Since January, the four parties had held steady positions in Quebec opinion polls, with the Bloc around 40 per cent, the Liberals and Conservatives around 20 per cent, and the NDP at about 16 per cent. Then, even before the debates, the NDP suddenly started to surge. In many polls, it now stands first with about 35 per cent, while the Bloc barely manages to hold onto its lead among francophones.

Why this sudden NDP surge in Quebec?

Before I go on, it should be noted that the actual seat count on Monday may not reflect the polling numbers. The NDP’s support is diffuse and it may lead in many cases to Conservative gains over the Bloc, or Bloc gains over Liberals. Also, even if Quebecers have fallen for “Jack-mania,” they may be unimpressed with the largely unknown local NDP candidates.

Still, the NDP breakthrough cannot be dismissed, and some common explanations for it make sense. The fact that the NDP’s leftist policy orientation is close to the Quebec mainstream is nothing new.

Neither is the dismal state of the Liberal party’s organization in Quebec or Michael Ignatieff’s inability to rebuild his party’s tarnished brand.

The never-ending debates on the Bloc’s raison d’être or the obvious challenge of garnering a majority of seats in a seventh consecutive election may also be good reasons to explain the rise of another credible alternative to the Tories.

All these explanations may lead some to conclude that this election is the beginning of the end for the Bloc. It may also embolden some New Democrats to think that their party is best suited to assume the Bloc’s dominant position.

Indeed, after leading the pack for so long, the Bloc’s descent from 40 per cent to the low 30s or worse has to be interpreted as a sign of weakness.

But is this weakness permanent? Is it a sign of failure? Not necessarily.

In fact, the sudden NDP surge may be interpreted — albeit counterintuitively — as a reflection of the Bloc’s successes on many fronts.

First, the Bloc has been successful in anchoring its position firmly on the left of the political spectrum. While it lost a few old-line blue nationalists in the process, it gained in coherence. Apart from the national question, however, this tended to blur the policy lines between it and its opposition partners, particularly the NDP.

Second, because of its longevity, the Bloc was due to pay one day or other for its lack of new blood, from the leadership down.

Third, what is striking about the NDP surge is its suddenness, and the fact that there was no sign of it before the campaign, although all the conditions for it were already in place. This shows how successful the Bloc has been in disconnecting a large chunk of the Quebec public from the federal scene. How else to explain why so many voters changed their minds so fast based on so little information about the NDP’s actual policy proposals?

Perhaps this disconnection explains why so few voters have been lured by Stephen Harper’s invitation to Quebec’s “regions” to seize “power,” or by the Liberals’ long-running assertion that only they could form a government to replace the Tories. This disconnection also translates into a lack of firm party commitment at the federal level for a large part of the Quebec electorate, which makes rapid shifts all but inevitable.

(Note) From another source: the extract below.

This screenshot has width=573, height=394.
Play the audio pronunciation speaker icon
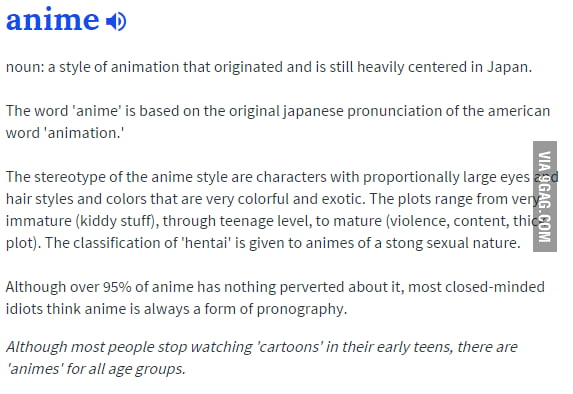[x=116, y=21]
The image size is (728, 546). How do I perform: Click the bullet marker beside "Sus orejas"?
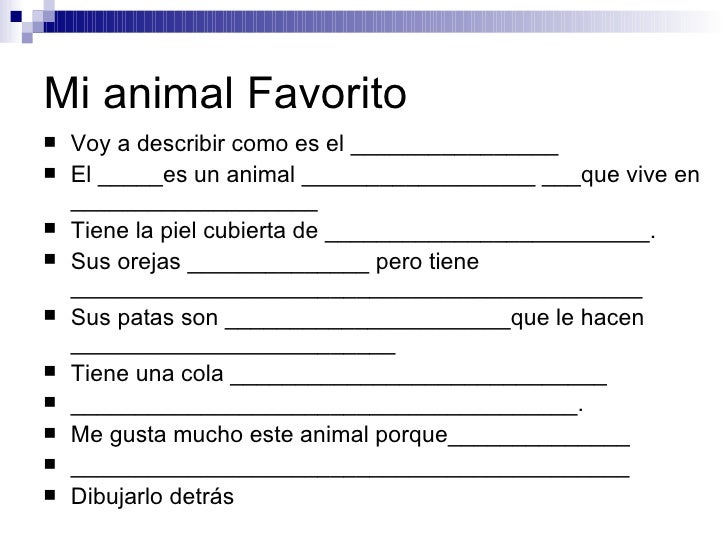[51, 262]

Finally, the Bloc has been successful in defining the theme of the campaign: defeating Harper. Now that another party provides a credible means to that end, Gilles Duceppe is desperately trying to put the toothpaste back in the tube.

In fact, many federalist voters agreed with the Bloc’s initial goal, but they wouldn’t vote for sovereignists. Once the NDP bandwagon started rolling, they were more than happy to jump aboard. Now some polls suggest that nearly half of non-francophones may be inclined to vote for Layton.

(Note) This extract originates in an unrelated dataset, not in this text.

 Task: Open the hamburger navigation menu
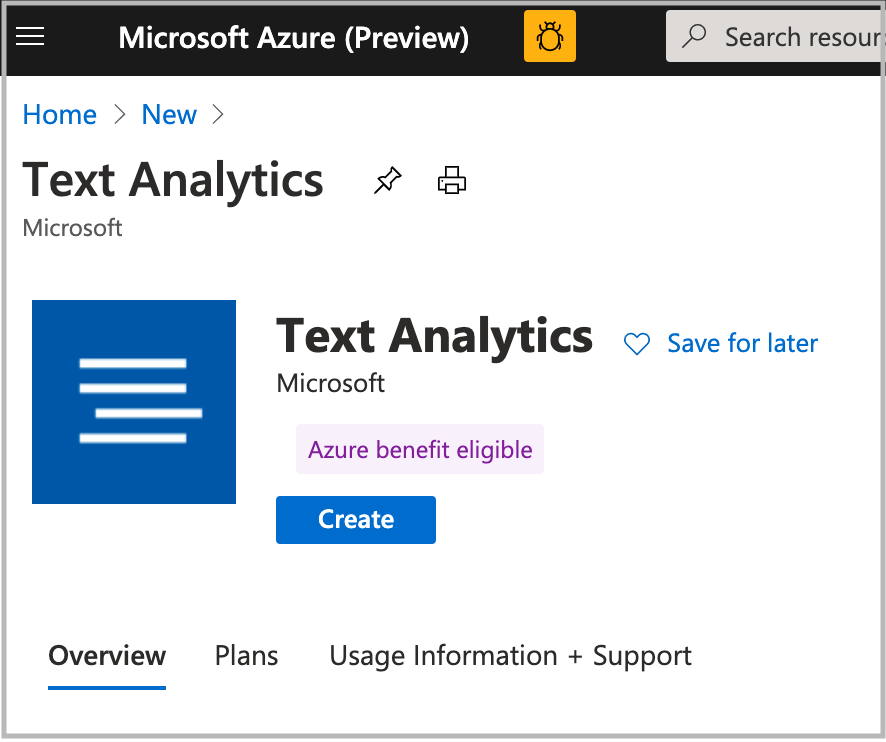pyautogui.click(x=30, y=36)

As the election draws near, there may be debate as to the size of the national trend toward the NDP, but there is agreement on the fact that the shift started in Quebec.

Perhaps the Bloc has managed to turn the Quebec electorate into the Forrest Gump of Canadian politics: completely disconnected, but setting the trend.

Pierre Martin is a professor of political science at the Université de Montréal.